The absurd way the U.S. measures inflation: Your rent
FORTUNE — “If someone were to rent your home today, how much do you think it would rent for monthly, unfurnished, and without utilities?”
Believe it or not, the government asks ordinary American homeowners that perfectly imprecise and highly subjective question every single month as part of the Bureau of Labor Statistic’s monthly price survey process. The answers determine the calculation of “Owner’s Equivalent Rent,” which represents almost 25% of the index used to calculate consumer price index inflation in the United States.
It is, quite possibly, the most absurd way to calculate inflation.
The answers have a profound effect on U.S. monetary policy and influence how much you ultimately pay for groceries, gasoline, and much more. If you answered that question in the last month or so, your response appeared in the latest Consumer Price Index report and influenced Fed Chair Janet Yellen’s debut speech.
The head-scratching bottom line? Pie-in-the-sky guesses of homeowners, overwhelmingly lacking both economic training and policy experience, are the tail wagging the Federal Open Market Committee dog.
Over the years, the way the government calculates inflation has been repeatedly reformulated with a general impact of consistently lowering headline inflation readings. This benefits the government’s checkbook by lowering inflation-tied payments such as Social Security and TIPS inflation-adjusted bond payments. It also lowers the cost of new borrowing, making it cheaper to roll over Treasury issues.
But it harms American consumers.
Have you been to the grocery store lately? The prices of coffee, cheese, and pork are up double-digits in just the last six months. Americans are paying 30% more for breakfast than on January 1st — and still getting a negative real return on their savings.
The Shelter component, including the outsize Owner Equivalent Rents piece, represents about one-third of CPI, and this measure has diverged from all other components. By last month, Shelter flashed over 2% inflation, but the combined non-shelter component was tracking at just 0.5%. CPI inflation is making the Fed look shaky as it relies on a one-trick-pony to assess the health of the economy.
As modest inflationary pressures continue across the largest part of the economy, the acceleration in Owner Equivalent Rents has single-handedly driven growth in headline inflation. At her press conference last week, Chairman Yellen reiterated the Fed’s 2% inflation target — a disappointing 1.1%, but Yellen said the FOMC expects it to gradually track back toward their target.
Housing recovered with surprising strength from the end of 2012 into last year, but it has been decelerating. A material slowdown in home price appreciation from here would likely drag down the Shelter component, putting pressure on the CPI.
Economics is hardly an exact science (spoiler alert!) but we dare not discount the possibility of CPI ex-Shelter continuing to grow at its trailing 12-month average of 0.9% through the rest of this year, while the Shelter component could decelerate by 1%, down to 1.6% year over year. This would not be an extreme scenario — unless you are a Fed policy maker in need of another 75 basis points to justify a policy turn.

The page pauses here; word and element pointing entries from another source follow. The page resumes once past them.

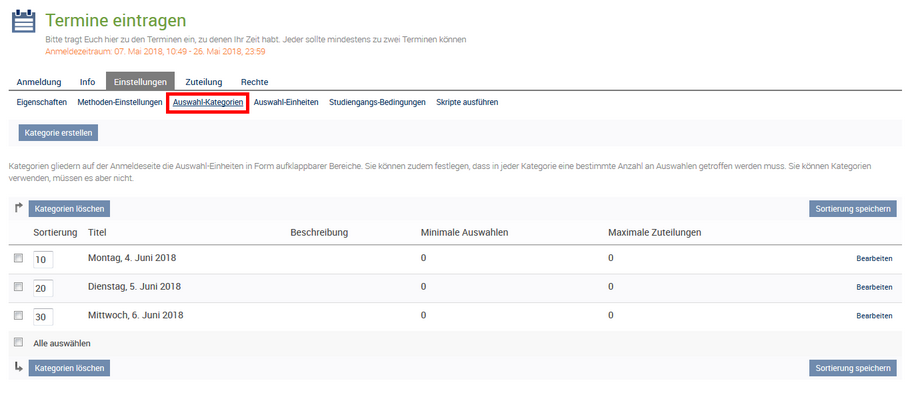917x404 pixels.
Task: Open the Skripte ausführen subtab
Action: point(467,102)
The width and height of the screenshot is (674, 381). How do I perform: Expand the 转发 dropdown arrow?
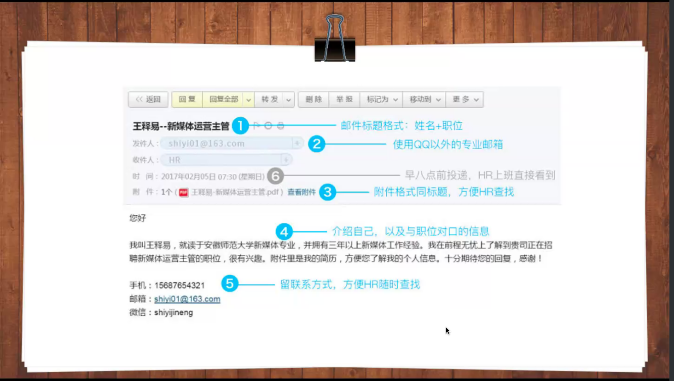pos(289,100)
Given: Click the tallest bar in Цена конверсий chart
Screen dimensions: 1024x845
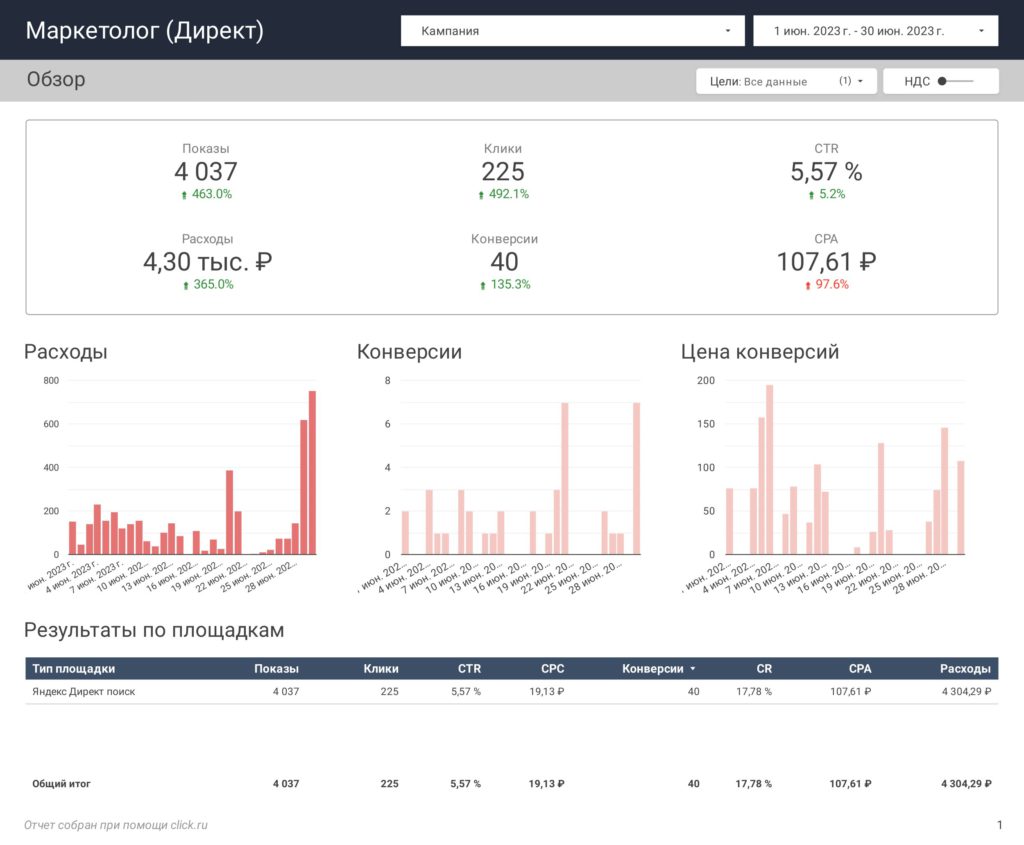Looking at the screenshot, I should [x=769, y=470].
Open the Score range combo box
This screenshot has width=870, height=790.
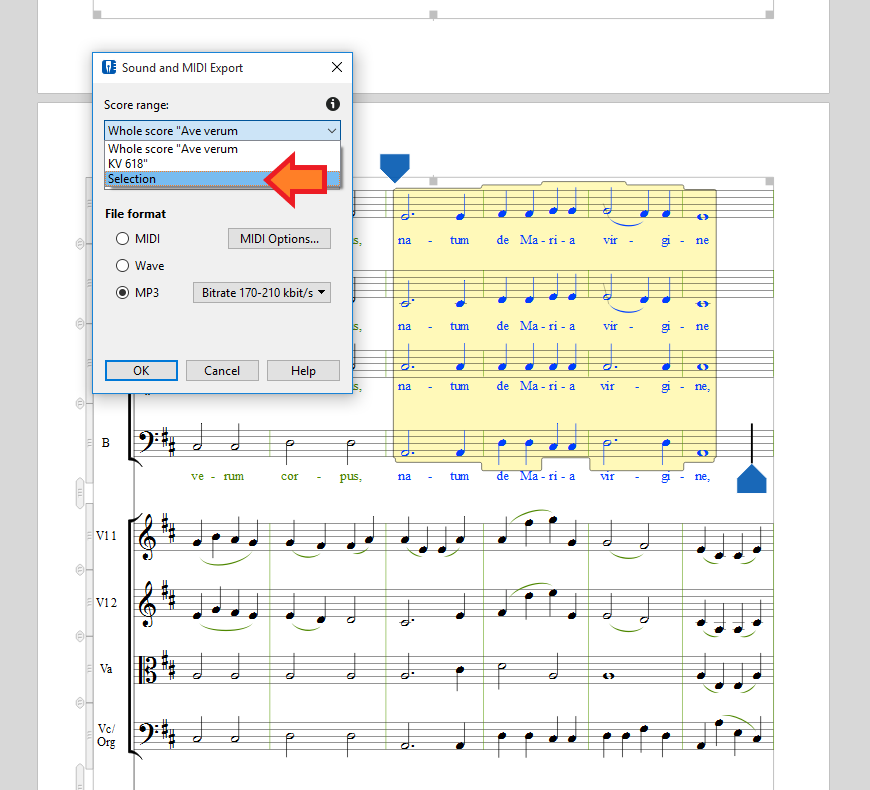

We’re not predicting anything. But with housing slowing, labor supply declining, and disinflation prevalent across the developed markets, no one should be surprised if CPI inflation languishes below 2% for the time being. Policy (and market hysteria) is based on projections. Projections tend to over-assume current scenarios; reality, when it finally gets here, tends to be less extreme. Fasten your seat belts for what may be an uneventful ride …
Even consumer inflationary pops like pork and coffee, though highly visible, are less broadly impactful. It appears that headline inflation figures may be masking more moderate inflationary pressures in the largest part of the economy. At these levels, even a few basis points can have a material impact on policy. An inflation disappointment will likely trigger fancy rhetorical footwork to justify future monetary policy decisions.
Right on cue, the 6.5% threshold is out the window, replaced by a fuzzy basket of indicia — like asking “common folks” what they think their home would rent for. Chairman Yellen is plenty intelligent; she clearly recognizes that the Fed can’t pursue a “qualitative” focus while also claiming to be data dependent.
Bernanke’s program was to print infinite quantities of money. Now Yellen has to change the Fed’s tone as she wrangles with an out of control balance sheet, the legacy of Quantitative Easing. We’ll call the new initiative “Qualitative Easing.” Rather than the “stick” of cash, Yellen offers the “carrot” of vague, hopeful comments designed to nudge interest rates. Like a corporate management gaming their stock price, the Fed will now rely on giving the markets “guidance.”
The demise of quantitative easing marks a clear hand-off, as the Yellen Fed abandons cash in favor of using its credibility. We’re not sure what they’ll turn to when that runs out.